What about chocolate?


----------



## Betsy the Quilter (Oct 27, 2008)

Ann Herrick said:


> Ice cream was first, according to a survey.
> 
> What about chocolate?


Seriously....they didn't survey KB members...chocolate is the official comfort food of KindleBoards.


Betsy


----------



## Patrick Skelton (Jan 7, 2011)

How about a hot bowl of buttery popcorn?


----------



## momilp (Jan 11, 2010)

Never had mac&cheese, so I can't judge, but I'd thought chocolate would be absolute first.


----------



## Atunah (Nov 20, 2008)

Mac and Cheese was completely unknown to me until I moved to the US. I don't really like it very much. 
Cheese on noodles, I guess I am missing something here  . 

Chocolate has to be first. And Nutella would be too, from where I hail.  

And all the Torte with the cream fillings, Sacher Torte etc. *sigh.


----------



## Thumper (Feb 26, 2009)

I like mac and cheese, but as a comfort food? Naw...chocolate, cake, pie...THOSE are comfort foods.


----------



## LadyHawk (Feb 7, 2012)

Mac and cheese Yuk!    

I vote for Hot Choc with the little marshmallows and cream on top.


----------



## Ann in Arlington (Oct 27, 2008)

comfort food:  mashed potatoes.  with Gravy.

chocolate isn't 'comfort food'. . . .it's 'anytime' food.


----------



## Betsy the Quilter (Oct 27, 2008)

That's what makes it so comforting....

Betsy


----------



## mom133d (aka Liz) (Nov 25, 2008)

Ann in Arlington said:


> comfort food: mashed potatoes. with Gravy.
> 
> chocolate isn't 'comfort food'. . . .it's 'anytime' food.


Exactly. Chocolate, ice cream, etc ... they are 'whatever excuse I want' foods. But when I want comfort, mashed taters all the way. I do like a good mac & cheese but I don't know if I'd list it second.


----------



## sherylb (Oct 27, 2008)

My DH makes a great mac & cheese!  
My comfort food is fresh, homemade bread, just barely out of the oven...crispy crust and fragrant, soft inside slathered with butter so it melts on the warm slice.
Reminds me of my grandma who always had fresh bread and cookies for us.


----------



## crebel (Jan 15, 2009)

I think the survey must have taken into account that chocolate is not a comfort food, it is a daily nutritional requirement, a basic food group  

I agree with most of you on what I would consider comfort food - give me mashed potatoes and gravy or a loaf of bread right out of the oven accompanied by a stick of butter.  I don't think mac and cheese would even make my top 10.


----------



## Lisa Scott (Apr 4, 2011)

momilp said:


> Never had mac&cheese, so I can't judge, but I'd thought chocolate would be absolute first.


You've never had macaroni and cheese?
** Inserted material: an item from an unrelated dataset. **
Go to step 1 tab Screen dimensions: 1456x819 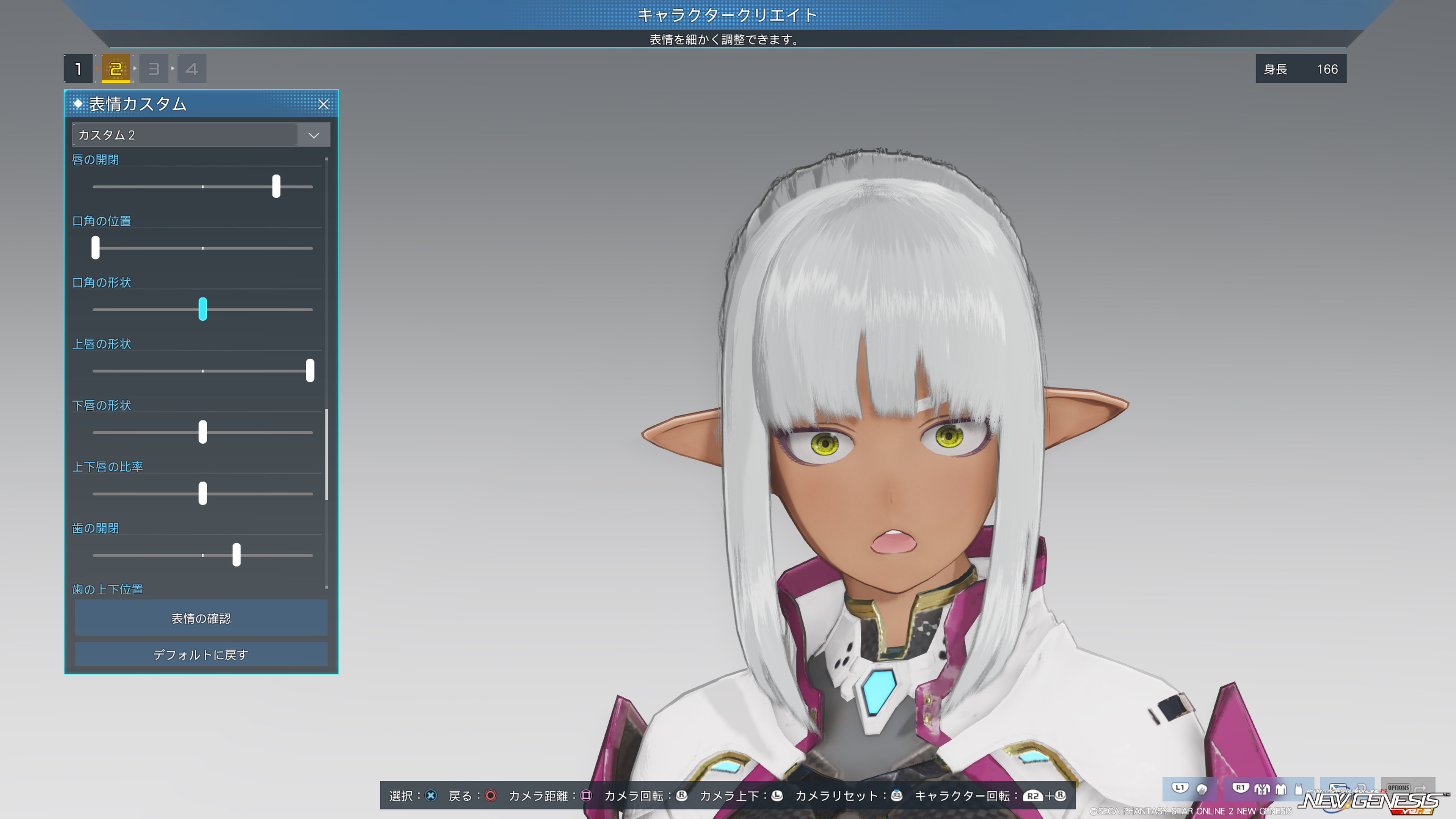(x=78, y=69)
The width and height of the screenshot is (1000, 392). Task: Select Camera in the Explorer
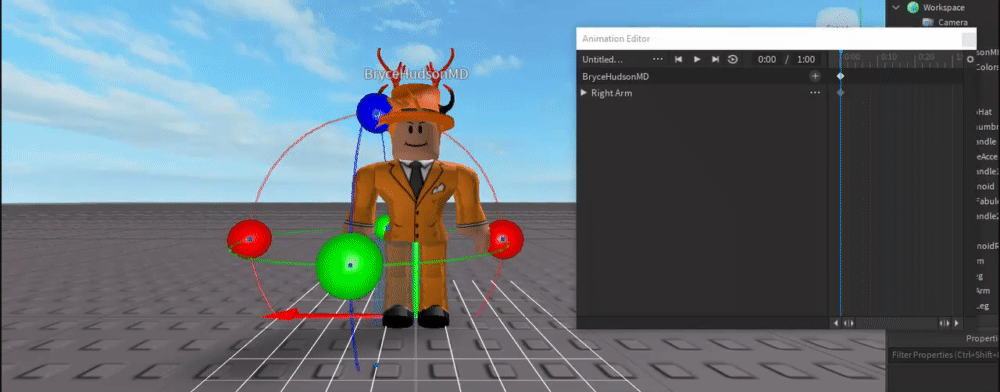click(953, 22)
Of any kind? This cheese lover needs to know how that can be?

Warm cookies are a wonderful comfort food.


----------



## CoraBuhlert (Aug 7, 2011)

I guess macaroni and cheese are a specifically American thing. I sometimes eat pasta with cheese and it's okay, but I don't make it often and wouldn't call it a comfort food. 

Pasta with homemade tomato sauce on the other hand, now that is a comfort food. Curry is another one. Definitely a comfort food.

But chocolate is still number 1 for me.


----------



## Ann in Arlington (Oct 27, 2008)

DreamWeaver said:


> Macaroni and cheese casserole, the way my mother used to make it,. . . . . .I always cook it in the same Pyrex casserole dish, which is like the one my mom used.


Nope. Mac and cheese goes in the 3 quart Corning Ware.  (The crunchy pieces of pasta at the top are the best part.) And potato salad goes in the big yellow tupperware bowl with a lid. Potatoes are mashed in the 6 quart pan -- by hand.

I actually made mashed potatoes tonight for dinner. . .there are only 2 of us, but I only seem able to make it for a family of 7. So we have some leftovers.


----------



## sherylb (Oct 27, 2008)

Ann in Arlington said:


> I actually made mashed potatoes tonight for dinner. . .there are only 2 of us, but I only seem able to make it for a family of 7. So we have some leftovers.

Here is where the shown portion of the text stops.